The more important questions are: if you were unable to run your business, or if you died, how would your business continue and how would your family be supported? If these answers aren’t written down in a clear plan with the help of professional advisors, you won’t be leaving a legacy. You’ll be leaving a mess.

According to a PwC 2021 survey1 of Canadian family businesses, “78 per cent see the business as the family’s most important asset.” When it comes to having a documented and professionally prepared succession plan to protect this asset, only 34 per cent have such a plan.

Two out of three family businesses are winging it or ignoring succession planning entirely. Are you? 

I’m pretty sure the one-third of businesses who have written succession plans do not correlate perfectly with emergency room and funeral home scenarios.

Yes, the purpose of this article is to annoy those who do not have a succession plan to take action—and to give spouses, siblings, family members, and shareholders full permission to make action happen.

Succession planning is about preparing for the future success of your business if you cannot lead the company in the future. It’s not about death and taxes. However, if you die without a succession plan in place, it becomes all about death and taxes, chaos and confusion.

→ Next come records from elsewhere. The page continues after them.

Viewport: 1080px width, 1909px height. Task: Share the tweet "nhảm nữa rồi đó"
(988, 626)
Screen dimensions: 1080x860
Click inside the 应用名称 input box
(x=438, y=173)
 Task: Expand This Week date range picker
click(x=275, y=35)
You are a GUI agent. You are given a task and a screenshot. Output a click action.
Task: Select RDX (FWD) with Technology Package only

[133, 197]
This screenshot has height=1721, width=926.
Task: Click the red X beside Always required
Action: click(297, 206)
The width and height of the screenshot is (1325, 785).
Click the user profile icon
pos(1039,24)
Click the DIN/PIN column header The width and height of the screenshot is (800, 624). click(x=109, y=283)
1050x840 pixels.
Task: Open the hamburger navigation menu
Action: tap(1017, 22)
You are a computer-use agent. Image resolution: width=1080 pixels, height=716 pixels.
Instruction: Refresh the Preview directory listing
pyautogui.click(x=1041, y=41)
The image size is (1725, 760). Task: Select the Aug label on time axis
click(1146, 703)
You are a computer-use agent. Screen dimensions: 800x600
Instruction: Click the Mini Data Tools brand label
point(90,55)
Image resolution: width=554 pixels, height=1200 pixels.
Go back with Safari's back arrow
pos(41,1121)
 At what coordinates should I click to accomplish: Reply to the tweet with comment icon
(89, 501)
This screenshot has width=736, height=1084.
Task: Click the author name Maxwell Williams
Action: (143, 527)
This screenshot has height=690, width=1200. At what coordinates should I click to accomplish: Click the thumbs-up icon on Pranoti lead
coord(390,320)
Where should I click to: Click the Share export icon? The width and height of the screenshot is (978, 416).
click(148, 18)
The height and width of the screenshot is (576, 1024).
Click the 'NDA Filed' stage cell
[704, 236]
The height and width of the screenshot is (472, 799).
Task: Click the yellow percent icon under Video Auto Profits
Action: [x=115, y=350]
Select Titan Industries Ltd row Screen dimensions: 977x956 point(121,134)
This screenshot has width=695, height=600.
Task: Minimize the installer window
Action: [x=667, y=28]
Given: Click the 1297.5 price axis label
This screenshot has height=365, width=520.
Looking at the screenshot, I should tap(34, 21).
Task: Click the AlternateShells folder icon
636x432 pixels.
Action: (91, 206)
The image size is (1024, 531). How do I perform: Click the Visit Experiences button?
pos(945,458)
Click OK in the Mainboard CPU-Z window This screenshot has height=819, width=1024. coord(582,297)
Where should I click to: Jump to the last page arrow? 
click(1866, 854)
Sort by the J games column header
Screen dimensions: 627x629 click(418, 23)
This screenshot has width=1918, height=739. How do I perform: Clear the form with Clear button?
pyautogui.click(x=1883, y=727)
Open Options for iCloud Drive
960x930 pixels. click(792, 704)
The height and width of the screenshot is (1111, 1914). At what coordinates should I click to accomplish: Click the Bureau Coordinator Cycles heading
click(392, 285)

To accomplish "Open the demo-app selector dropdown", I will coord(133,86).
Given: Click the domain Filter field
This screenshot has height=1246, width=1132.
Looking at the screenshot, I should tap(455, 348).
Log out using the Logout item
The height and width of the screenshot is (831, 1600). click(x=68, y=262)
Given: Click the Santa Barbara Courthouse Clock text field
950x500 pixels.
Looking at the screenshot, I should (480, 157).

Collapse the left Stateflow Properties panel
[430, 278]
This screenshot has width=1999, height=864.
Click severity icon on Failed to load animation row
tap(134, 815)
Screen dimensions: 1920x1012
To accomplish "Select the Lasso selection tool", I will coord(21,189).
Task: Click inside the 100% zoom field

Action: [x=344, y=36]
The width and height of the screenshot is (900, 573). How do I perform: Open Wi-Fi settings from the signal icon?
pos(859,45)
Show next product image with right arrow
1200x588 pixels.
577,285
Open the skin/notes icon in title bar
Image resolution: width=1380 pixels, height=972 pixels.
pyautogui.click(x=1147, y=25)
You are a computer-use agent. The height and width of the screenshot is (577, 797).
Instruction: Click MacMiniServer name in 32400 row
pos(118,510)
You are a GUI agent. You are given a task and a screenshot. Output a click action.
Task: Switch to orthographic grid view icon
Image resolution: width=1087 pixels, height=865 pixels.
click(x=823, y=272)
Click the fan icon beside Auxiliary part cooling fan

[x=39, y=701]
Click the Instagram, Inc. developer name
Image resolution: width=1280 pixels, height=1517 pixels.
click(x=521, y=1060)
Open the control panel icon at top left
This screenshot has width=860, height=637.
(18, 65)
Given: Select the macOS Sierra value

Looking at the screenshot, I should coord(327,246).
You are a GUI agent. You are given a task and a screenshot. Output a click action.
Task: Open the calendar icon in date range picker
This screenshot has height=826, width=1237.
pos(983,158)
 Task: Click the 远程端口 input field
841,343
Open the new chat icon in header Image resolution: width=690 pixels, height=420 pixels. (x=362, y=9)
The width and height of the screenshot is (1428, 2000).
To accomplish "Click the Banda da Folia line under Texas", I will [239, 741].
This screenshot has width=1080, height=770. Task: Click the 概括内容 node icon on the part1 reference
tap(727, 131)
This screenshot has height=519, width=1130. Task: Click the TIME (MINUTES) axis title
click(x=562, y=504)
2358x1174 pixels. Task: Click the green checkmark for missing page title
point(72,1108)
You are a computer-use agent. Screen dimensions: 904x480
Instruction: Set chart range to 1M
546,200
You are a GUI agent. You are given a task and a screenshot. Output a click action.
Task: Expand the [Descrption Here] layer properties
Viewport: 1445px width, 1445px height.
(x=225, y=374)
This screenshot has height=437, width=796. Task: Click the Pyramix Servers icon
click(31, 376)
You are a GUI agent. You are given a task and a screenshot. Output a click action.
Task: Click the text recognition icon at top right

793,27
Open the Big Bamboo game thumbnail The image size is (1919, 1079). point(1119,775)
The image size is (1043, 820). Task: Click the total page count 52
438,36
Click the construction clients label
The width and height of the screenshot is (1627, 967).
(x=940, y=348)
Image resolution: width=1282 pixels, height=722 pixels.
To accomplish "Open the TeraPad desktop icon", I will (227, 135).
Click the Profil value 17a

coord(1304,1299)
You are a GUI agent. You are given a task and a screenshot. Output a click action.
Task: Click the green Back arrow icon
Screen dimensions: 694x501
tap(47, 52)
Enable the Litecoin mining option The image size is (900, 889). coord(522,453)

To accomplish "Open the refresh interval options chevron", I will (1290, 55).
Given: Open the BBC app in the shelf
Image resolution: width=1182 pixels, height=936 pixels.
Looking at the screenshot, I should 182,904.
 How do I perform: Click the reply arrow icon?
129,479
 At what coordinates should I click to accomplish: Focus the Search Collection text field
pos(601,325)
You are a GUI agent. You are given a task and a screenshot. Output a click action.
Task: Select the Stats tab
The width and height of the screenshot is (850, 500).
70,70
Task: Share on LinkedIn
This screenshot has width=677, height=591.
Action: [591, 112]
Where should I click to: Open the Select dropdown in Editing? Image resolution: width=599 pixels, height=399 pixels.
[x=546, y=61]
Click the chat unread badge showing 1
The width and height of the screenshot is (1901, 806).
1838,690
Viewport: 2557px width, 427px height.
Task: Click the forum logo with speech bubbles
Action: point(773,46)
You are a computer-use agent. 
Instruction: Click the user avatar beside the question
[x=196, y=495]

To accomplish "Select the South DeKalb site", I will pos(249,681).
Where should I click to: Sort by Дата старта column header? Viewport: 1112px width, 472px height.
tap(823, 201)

Let’s look at the bad things that may/will happen to your business without a succession plan:

  • Without a clear succession plan, leadership flounders, your business goes downhill, is eventually sold for far less than its optimal value, or the doors are closed, and assets are sold at auction.
  • Siblings battle for control resulting in family feuds and ongoing resentment.
  • The business assets are not structured for protection and tax efficiency, resulting in high taxes and low net assets remaining for distribution to heirs, creating more resentment and financial hardship. 
  • If you believe as I do that the purpose of a small business is to become a larger business, the best way to do that is to think and act like a larger business immediately. Large businesses, and especially public companies, need or require formal succession plans to ensure strong leadership and protect the business and shareholder value. 
  • To get started, or to update your succession plan, take these steps.

The Succession Two-Step
Succession planning is a two-step process: ownership and management. The risk to ownership is the loss of management. Therefore, start your succession planning by focusing on management and the organizational chart. 

Yes, I understand it’s very difficult for many founders to think of replacing themselves as CEO, but it is definitely in the best interest of the business and the family to have such a plan in place.

Step One: Management
Where is the company heading and what kind of leaders will it need in the future? 

  1. Who are the people (yes, plural, more than one) being groomed as successors for leadership, where are the gaps, and how will you bridge the gaps?
  2. How are the successors being prepared for future leadership? 
  3. What does the future organizational chart look like, under different scenarios of leadership?

Step Two: Ownership
What do family members want? 

  1. What are the present and future needs of the owners and their families?
  2. What is fair, although not necessarily equal, when it comes to asset allocation? Fair is more important than equal. Yes, this is a major point for communication.
  3. What are the optimal structures for financial protection and tax efficiency? 

Make sure your advisors communicate in English and can draw your structure on one page, ideally. 

If you don’t understand the plan, it’s not a good plan. And it’s the advisor’s fault, not yours. 

I’ve seen complex plans and freezes that never resulted in any dividends—none, nada—to the founders because the plans ignored the business’s realities and financial needs. Don’t let this happen to you.

How will you feel knowing you have a succession plan in place that protects both your operating business as a valuable asset and your family’s financial future and positive future dynamics amongst family members?

Talk to your family about what they want. Then talk to your advisors about how to make it happen. If you don’t want chaos and confusion, start now at the kitchen table or the boardroom table.